Comparing Kenoyer’s narrative with Jacobs’ accounts from John B. Hudson and Victoria Howard, two other Grand Ronde Elders, Zenk notes that “Kenoyer’s narrative adds a third perspective on daily life at 19th century Grand Ronde Reservation, one much more attuned to the meeting and inter-penetration of old indigenous practices and beliefs with newly introduced Euro-American influences.”

For instance, Zenk cites Kenoyer remembering a death in the family in which Catholic priest Father Adrien-Joseph Croquet and the Tualatin Tamanawas doctor Shumkhi both appeared.

Kenoyer recalls the event in the book’s second chapter:

“Then they sat in the house.

“One man, a half-woman named Shumkhi, a great Tamanawas doctor, her power was dead-people (Tamanawas).

“Then she ‘threw’ her song.

“She took five bundles of pitch sticks.

“She took one pitch bundle.

“Then she lit it.

“Then she shook it everywhere in the house.

“She drove away the dead person’s spirit-breath.”

Kenoyer and his younger sister were the only children out of perhaps 10 who reached adulthood. He moved away from Grand Ronde and boarded at Chemawa Indian School in Salem around the time his father died and eventually received an allotment in Grand Ronde in 1891.

He had two families in Grand Ronde. He had two boys and two stepchildren, all of whom died young. Sometime before 1914, he left Grand Ronde after the death of his second wife, ending up at the Yakama Reservation in Washington state.

He died, taking an indigenous language with him, on Jan. 16, 1937, at the town of Harrah, Yakama Reservation, from influenza.

Zenk said during the summit that the lack of knowledge about Kenoyer’s adulthood leaves him a “man of mystery.” “We don’t have much on Kenoyer … the man,” he said.

However, Kenoyer the Reservation child has been preserved, Beckham said in the book’s foreword.

“The autobiography of Louis Kenoyer is in a class of its own,” writes Beckham, Pamplin professor of History-emeritus at Lewis & Clark College. “It is one of the rare first-person narratives by a Native American discussing life on an Oregon Reservation. This volume rescues from obscurity the story of his life, conditions on the Grand Ronde Reservation, and, for the first time, completes the translation of his narrative from the Tualatin dialect of Northern Kalapuya into English.

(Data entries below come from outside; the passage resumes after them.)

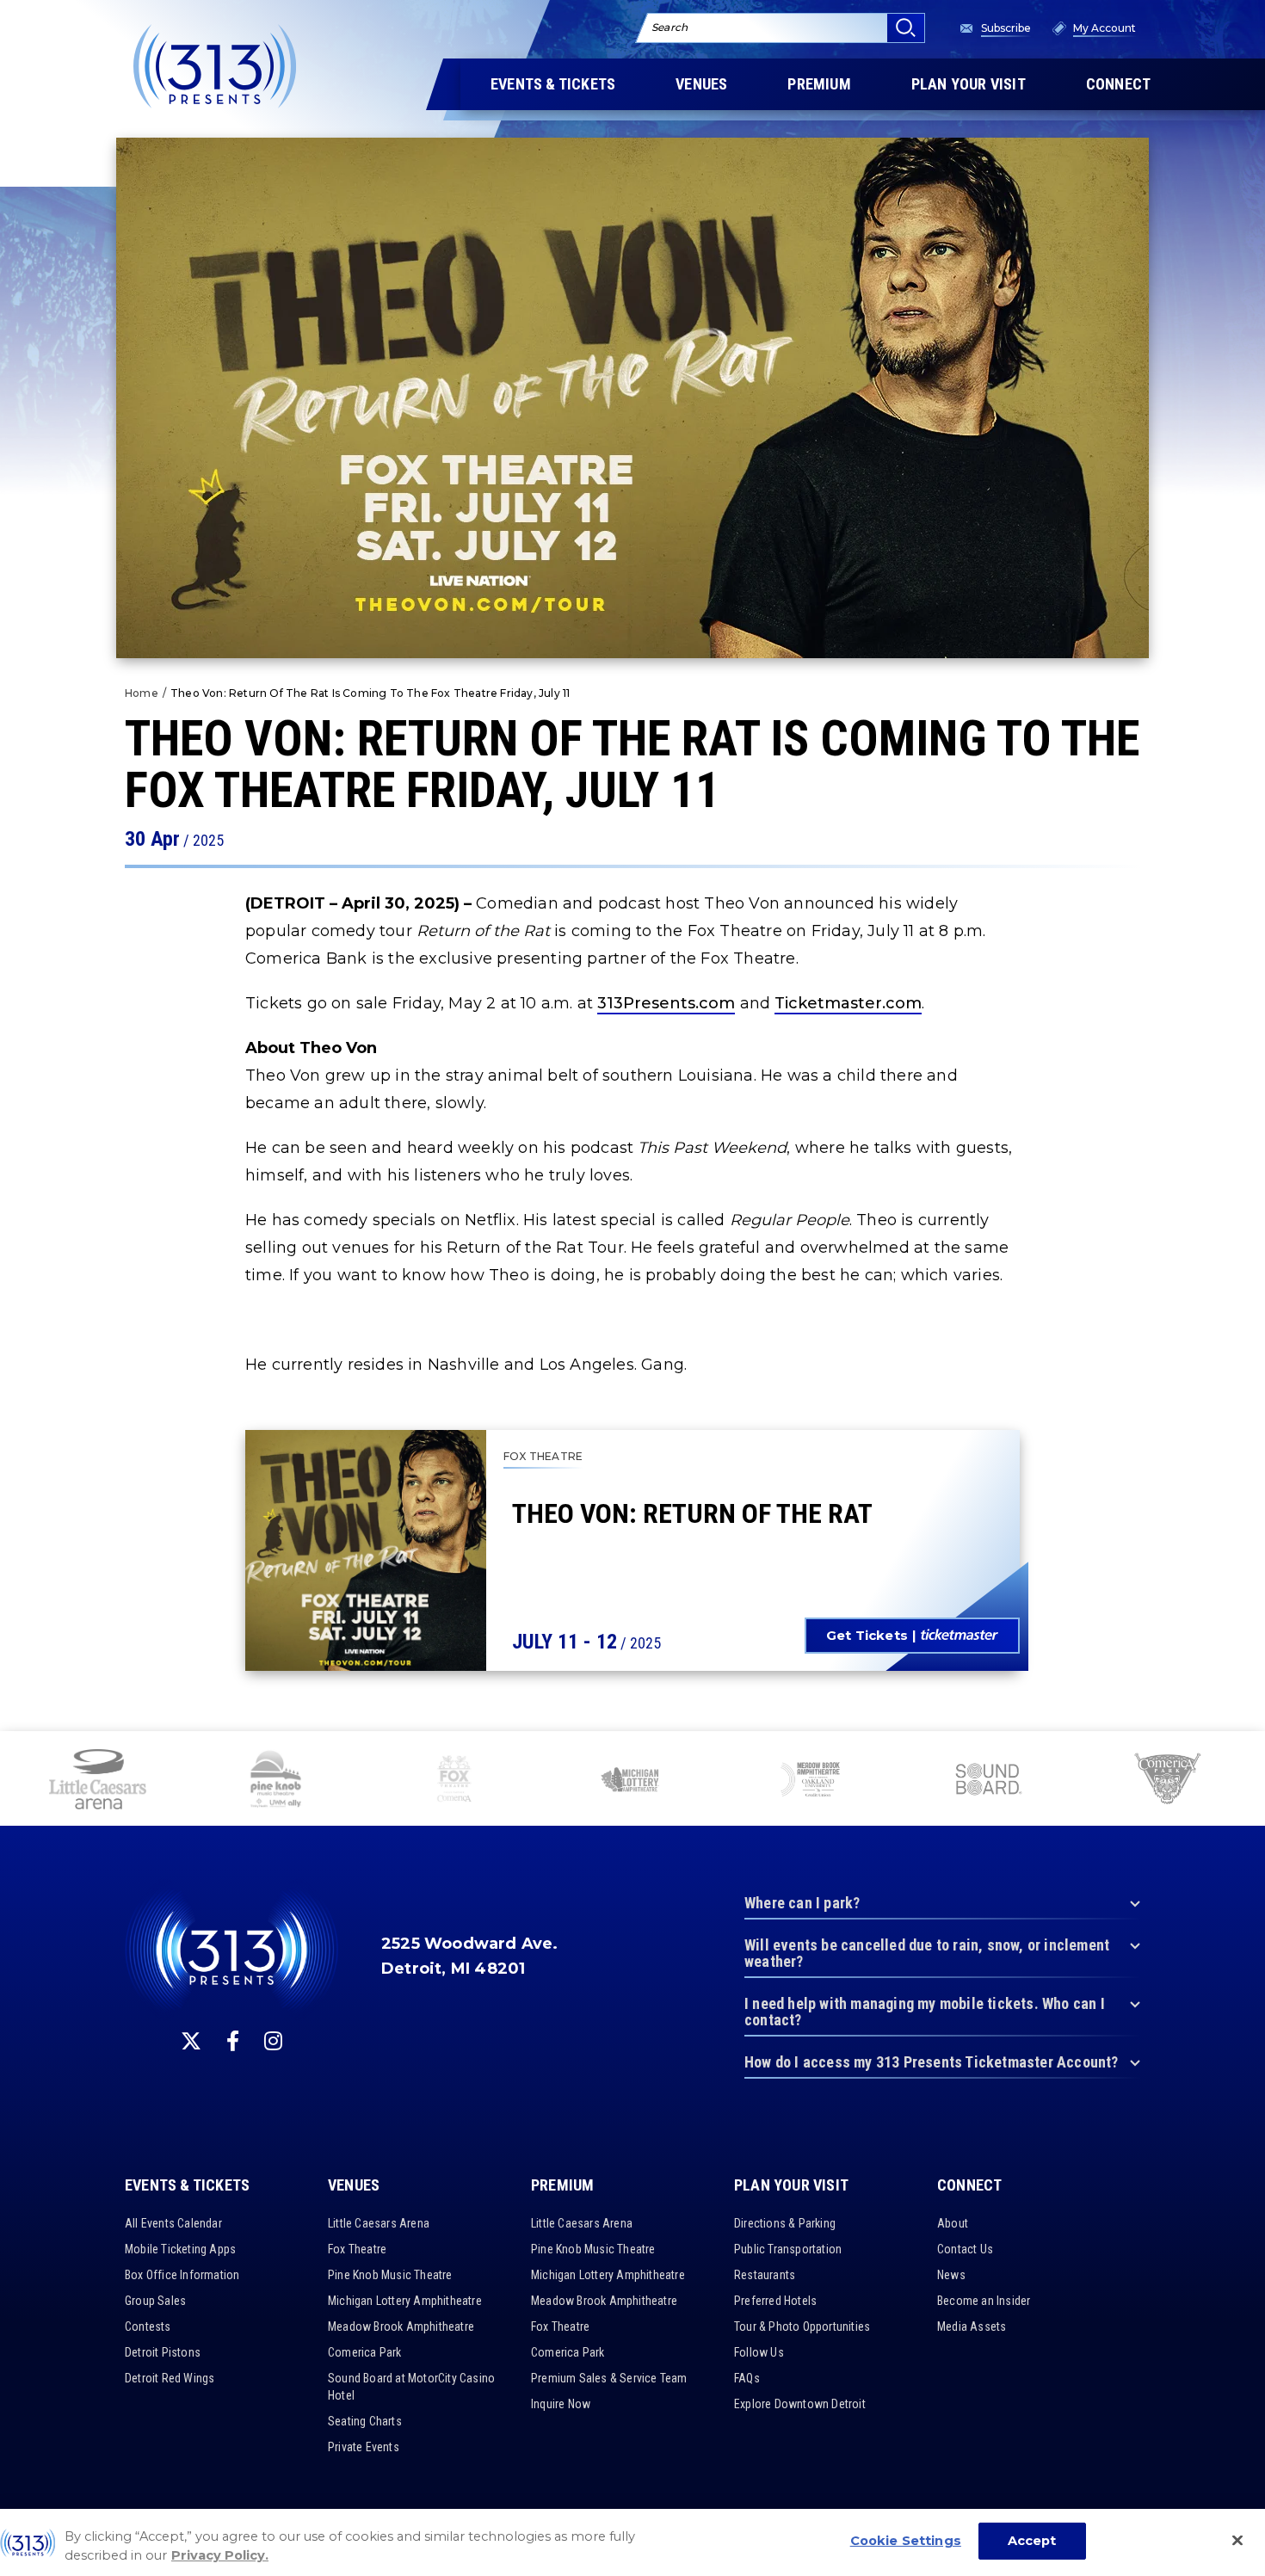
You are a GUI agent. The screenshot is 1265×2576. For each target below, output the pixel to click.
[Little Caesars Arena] (97, 1781)
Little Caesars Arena (378, 2223)
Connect (969, 2185)
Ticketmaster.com (848, 1003)
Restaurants (764, 2275)
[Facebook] (232, 2041)
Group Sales (155, 2301)
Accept (1032, 2540)
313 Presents (215, 66)
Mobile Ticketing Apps (180, 2249)
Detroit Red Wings (169, 2378)
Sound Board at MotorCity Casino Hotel (411, 2386)
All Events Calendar (173, 2223)
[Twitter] (191, 2041)
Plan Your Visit (791, 2185)
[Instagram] (273, 2041)
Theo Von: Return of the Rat (692, 1513)
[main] (632, 865)
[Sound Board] (988, 1781)
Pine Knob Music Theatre (390, 2275)
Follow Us (759, 2352)
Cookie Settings (905, 2540)
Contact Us (965, 2249)
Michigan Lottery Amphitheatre (405, 2301)
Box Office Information (182, 2275)
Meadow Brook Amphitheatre (401, 2326)
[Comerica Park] (1166, 1781)
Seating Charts (365, 2421)
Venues (354, 2185)
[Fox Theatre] (454, 1781)
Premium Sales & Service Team (609, 2378)
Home (141, 693)
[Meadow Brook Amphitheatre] (810, 1781)
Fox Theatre (357, 2249)
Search (669, 27)
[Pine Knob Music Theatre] (276, 1781)
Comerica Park (365, 2352)
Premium (562, 2185)
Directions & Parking (785, 2223)
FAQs (747, 2378)
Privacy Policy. (219, 2556)
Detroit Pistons (163, 2352)
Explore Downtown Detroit (800, 2404)
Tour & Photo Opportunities (802, 2326)
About (952, 2223)
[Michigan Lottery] (632, 1781)
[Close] (1237, 2541)
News (951, 2275)
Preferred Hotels (775, 2301)
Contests (148, 2326)
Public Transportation (788, 2249)
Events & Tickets (187, 2185)
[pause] (1245, 1753)
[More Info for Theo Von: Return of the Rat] (365, 1550)
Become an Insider (983, 2301)
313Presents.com (666, 1003)
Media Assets (971, 2326)
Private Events (363, 2447)
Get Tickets (867, 1635)
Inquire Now (560, 2404)
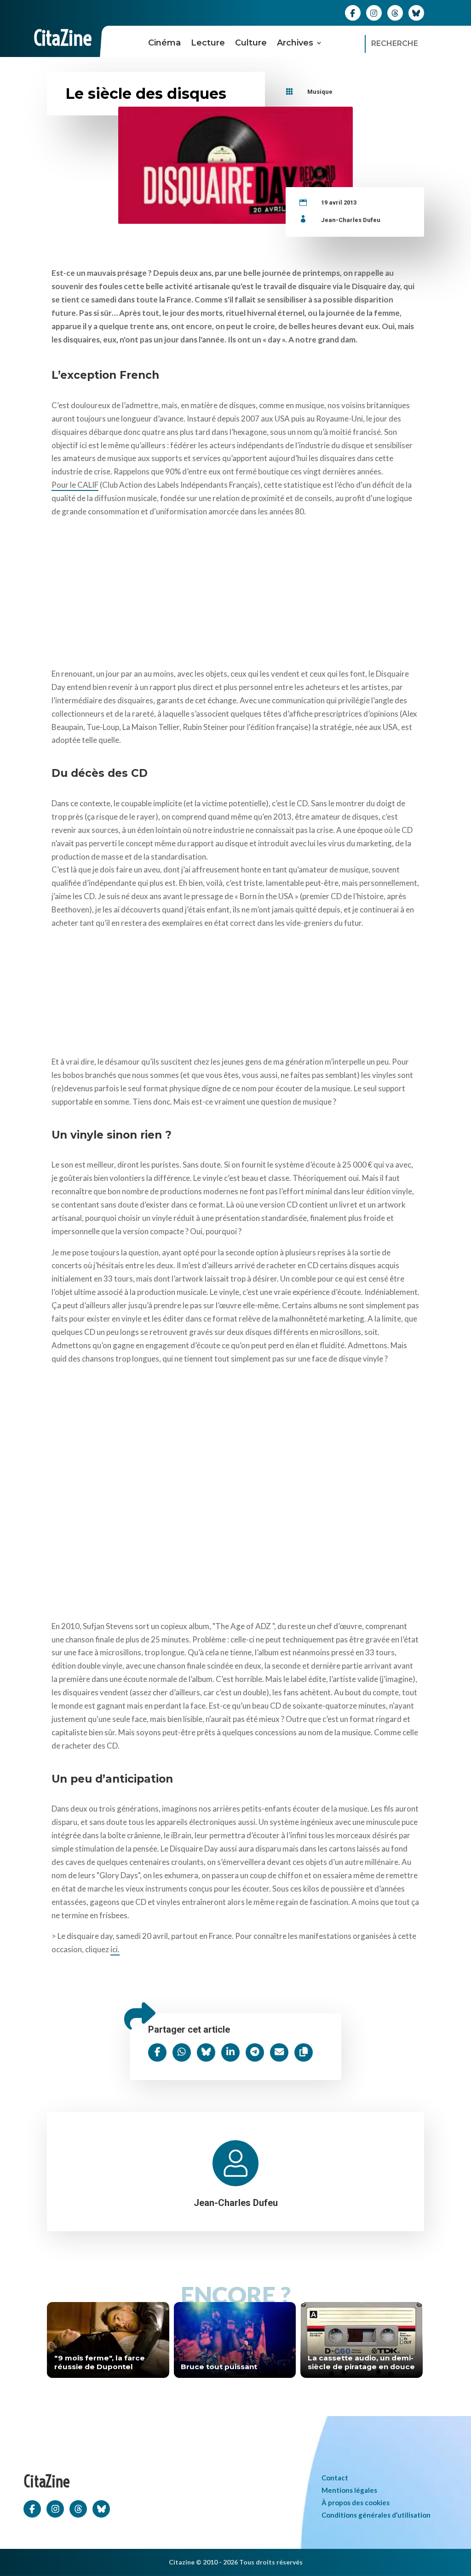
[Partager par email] (279, 2052)
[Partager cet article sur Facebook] (157, 2052)
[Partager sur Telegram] (255, 2052)
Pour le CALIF (75, 485)
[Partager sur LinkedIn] (230, 2052)
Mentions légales (349, 2490)
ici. (115, 1949)
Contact (335, 2477)
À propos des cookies (356, 2502)
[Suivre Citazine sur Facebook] (353, 12)
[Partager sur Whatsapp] (181, 2052)
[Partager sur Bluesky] (206, 2052)
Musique (320, 91)
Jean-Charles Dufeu (350, 220)
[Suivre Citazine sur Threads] (395, 12)
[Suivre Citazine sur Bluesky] (416, 12)
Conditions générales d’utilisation (376, 2515)
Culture (251, 43)
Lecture (208, 43)
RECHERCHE (394, 43)
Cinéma (164, 43)
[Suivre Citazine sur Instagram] (374, 12)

“It is Kenoyer’s story recounted in the traditional narrative style of the Tualatin speakers of the northern Willamette Valley. The account covers the 1870s to the 1880s and provides a heretofore unavailable record of the forced acculturation and transformation of Oregon Indians from their traditional fishing, hunting and gathering cultures into sedentary agrarians speaking English and worshipping the deity of their conquerors.”